Dear @Justin: Thanks! We have $$\binom{m}{\alpha}=\frac{m!}{\alpha_1!\cdots\alpha_n!}\quad,$$ but this is not needed. –  Pierre-Yves Gaillard Oct 31 '11 at 7:38

For brevity, define a basal polynomial to mean a positive integer combination of variables, $\sum_i m_ix_i$. Then the claim is equivalent to asserting that every monomial $x_1^{i_1}x_2^{i_2}\cdots x_k^{i_k}$ is a linear combination $a_1p_1^n+\cdots+a_mp_m^n$ where $n=i_1+\cdots +i_k$ and each $p_j$ is basal polynomial.

Proof by induction on $k$. The base case $k=1$ is immediate.
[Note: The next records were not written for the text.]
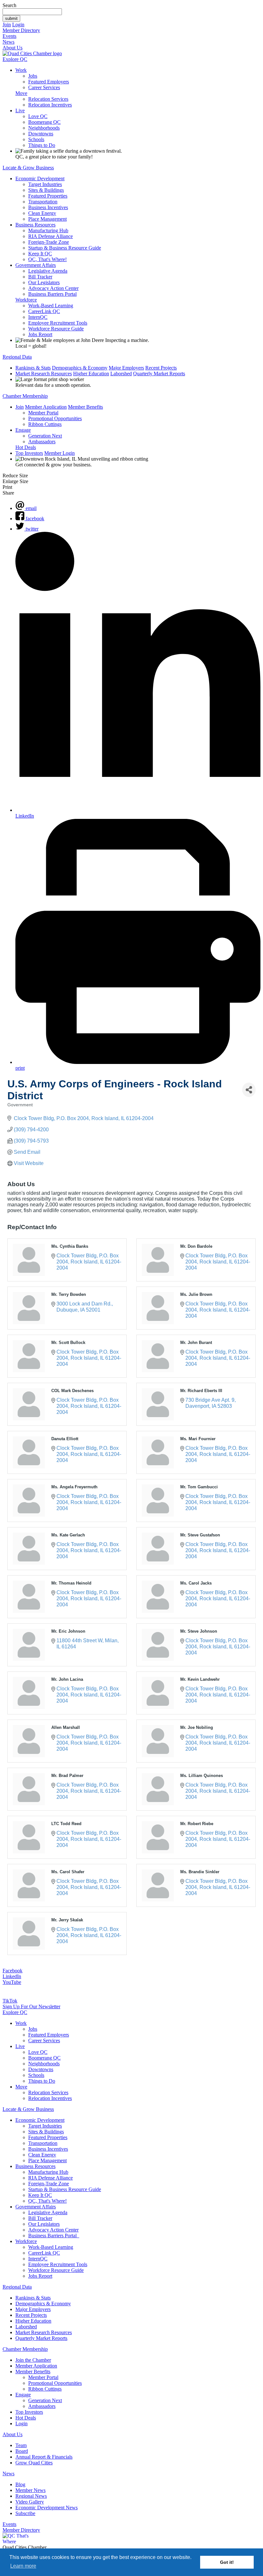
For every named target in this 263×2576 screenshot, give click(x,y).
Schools (36, 139)
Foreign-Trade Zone (48, 242)
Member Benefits (85, 407)
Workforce (26, 299)
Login (18, 24)
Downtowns (40, 133)
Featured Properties (47, 196)
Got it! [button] (227, 2562)
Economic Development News (46, 2507)
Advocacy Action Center (53, 288)
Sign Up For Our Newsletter (31, 2006)
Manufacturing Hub (48, 230)
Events (9, 36)
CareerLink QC (44, 311)
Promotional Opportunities (55, 418)
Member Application (46, 407)
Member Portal (43, 412)
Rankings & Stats (33, 367)
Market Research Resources (43, 373)
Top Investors (29, 453)
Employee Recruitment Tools (57, 323)
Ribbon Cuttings (45, 424)
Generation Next (45, 435)
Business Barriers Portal (52, 294)
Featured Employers (48, 81)
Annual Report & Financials (43, 2457)
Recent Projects (161, 367)
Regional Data (17, 357)
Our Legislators (44, 282)
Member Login (59, 453)
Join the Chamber (33, 2360)
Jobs (32, 76)
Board (21, 2451)
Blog (20, 2484)
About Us (12, 47)
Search (9, 5)
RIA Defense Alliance (50, 236)
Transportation (42, 201)
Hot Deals (25, 447)
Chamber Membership (25, 396)
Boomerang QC (44, 122)
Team (21, 2445)
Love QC (37, 116)
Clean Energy (42, 213)
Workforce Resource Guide (56, 328)
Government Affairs (35, 265)
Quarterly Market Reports (159, 373)
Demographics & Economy (79, 367)
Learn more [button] (23, 2566)
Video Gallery (29, 2501)
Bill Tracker (40, 276)
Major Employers (126, 367)
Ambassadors (41, 441)
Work (21, 70)
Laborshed (121, 373)
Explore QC (15, 59)
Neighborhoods (44, 128)
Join (7, 24)
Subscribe (25, 2513)
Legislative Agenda (47, 271)
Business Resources (35, 224)
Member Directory (21, 30)
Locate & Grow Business (28, 167)
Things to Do (41, 145)
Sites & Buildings (46, 190)
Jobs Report (40, 334)
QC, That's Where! (47, 259)
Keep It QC (40, 253)
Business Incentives (48, 207)
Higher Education (91, 373)
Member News (30, 2490)
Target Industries (45, 184)
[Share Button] (249, 1090)
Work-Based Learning (50, 305)
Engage (23, 430)
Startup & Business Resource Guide (64, 248)
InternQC (37, 317)
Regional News (31, 2496)
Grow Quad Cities (34, 2462)
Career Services (44, 87)
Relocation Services (48, 99)
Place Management (47, 219)
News (8, 42)
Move (21, 93)
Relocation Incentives (50, 104)
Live (20, 110)
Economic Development (39, 178)
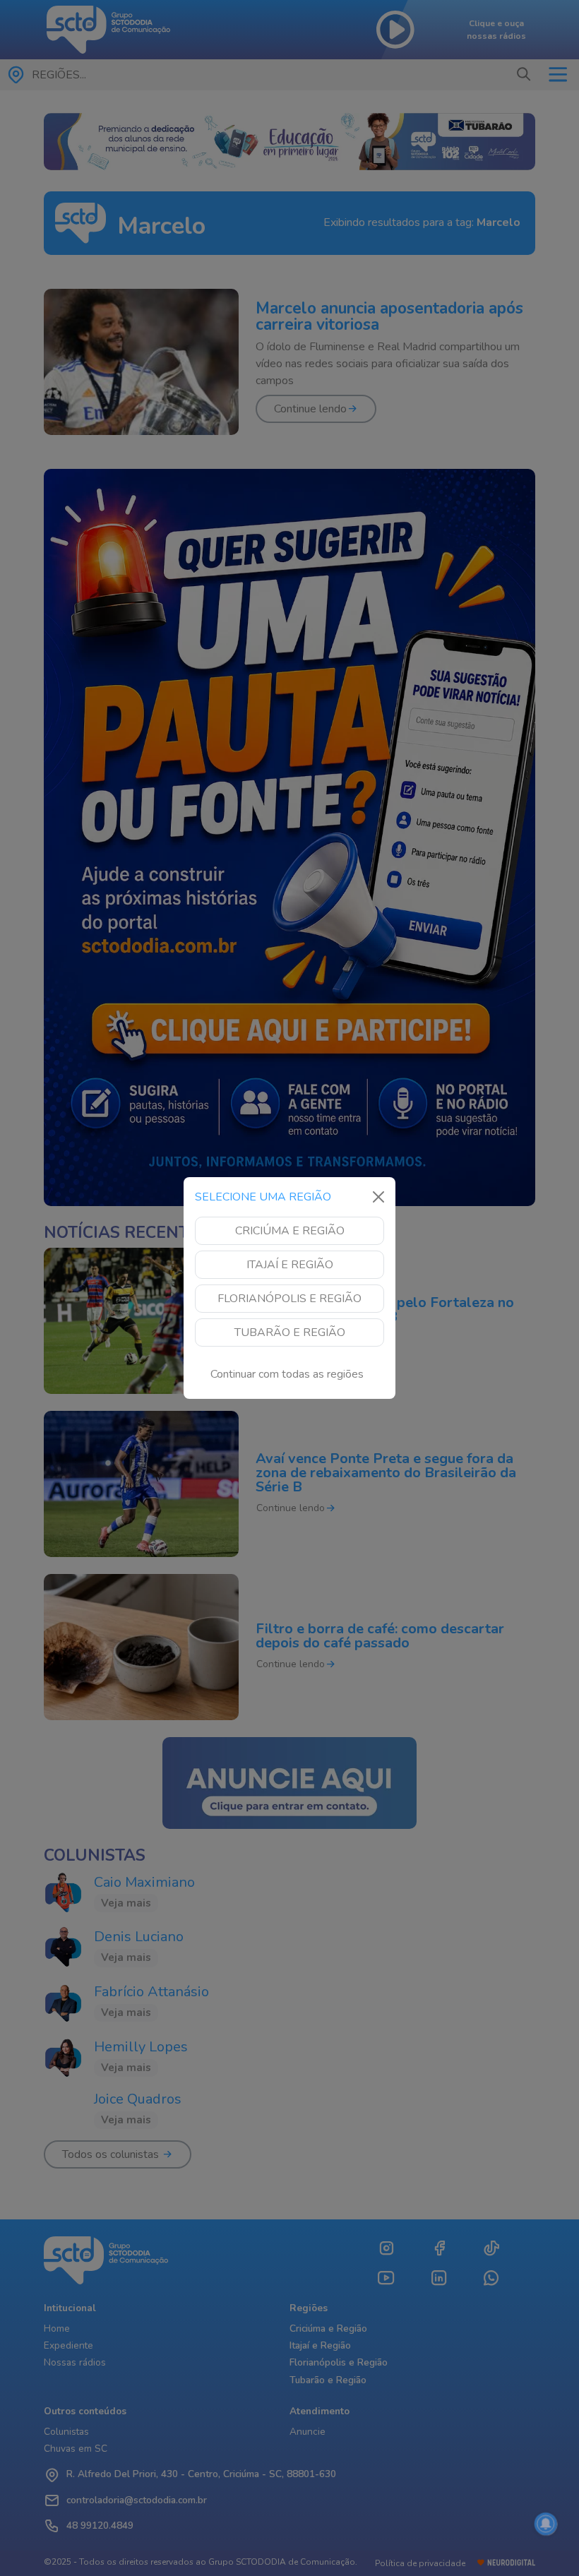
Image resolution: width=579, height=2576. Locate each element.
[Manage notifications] (546, 2523)
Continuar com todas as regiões (287, 1374)
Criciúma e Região (290, 1231)
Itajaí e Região (289, 1264)
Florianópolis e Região (289, 1298)
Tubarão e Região (289, 1332)
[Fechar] (378, 1197)
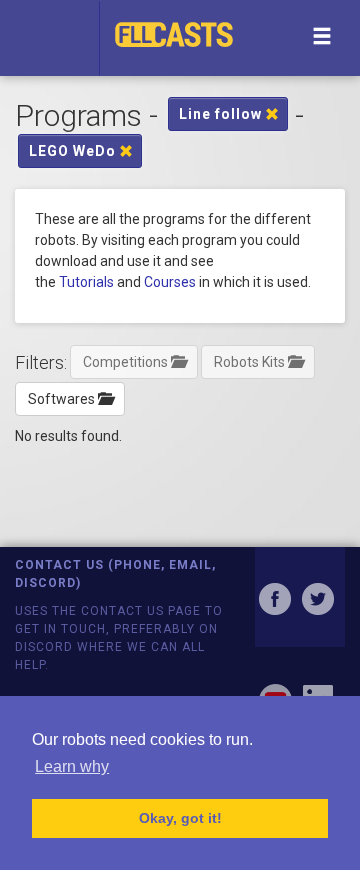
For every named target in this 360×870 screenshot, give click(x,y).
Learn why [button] (72, 766)
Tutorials (86, 282)
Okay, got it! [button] (180, 818)
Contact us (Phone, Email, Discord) (115, 573)
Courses (170, 282)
The induction hypothesis tells us that $x_1^{i_1}\cdots x_{k-1}^{i_{k-1}}$ is a combination of $(n-i_k)$th powers of basal polynomials in $x_1$ through $x_k$, so it suffices to prove for an arbitrary such basal $p_0$ that $p_0^{n-i_k}x_k^{i_k}$ is a combination of $n$th powers of basal polynomials.

Consider the polynomials $v_j=\binom{n}{j}p_0^{n-j}x_k^j$ for $0\le j\le n$. They are linearly independent because each $v_j$ is a sum of monomials with degree $j$ in $x_k$. Moreover, for $1\le s\le n+1$, the polynomial $w_s=p_0+s x_k$ is basal, and binomial theorem gives $w_s = \sum_{j=0}^{n} s^j v_s$. Therefore each $w_s$ is in the span of the $v_j$s, and has coordinates $(1,s,\ldots,s^n)$ in the basis given by the $v_j$s; such vectors are well known to be linearly independent. Because there are as many $w_s$s as there are $v_j$s, the $w_s$s are a basis for the span of the $v_j$s.

Thus, in particular, $p_0^{n-i_k}x_k^{i_k} = \binom{n}{i_k}^{-1} v_{i_k}$ is a linear combination of $w_s$s, and because each $w_s$ is an $n$th power of a basal polynomial, this completes the proof.

(Edit: fixed major gap in the first proof given)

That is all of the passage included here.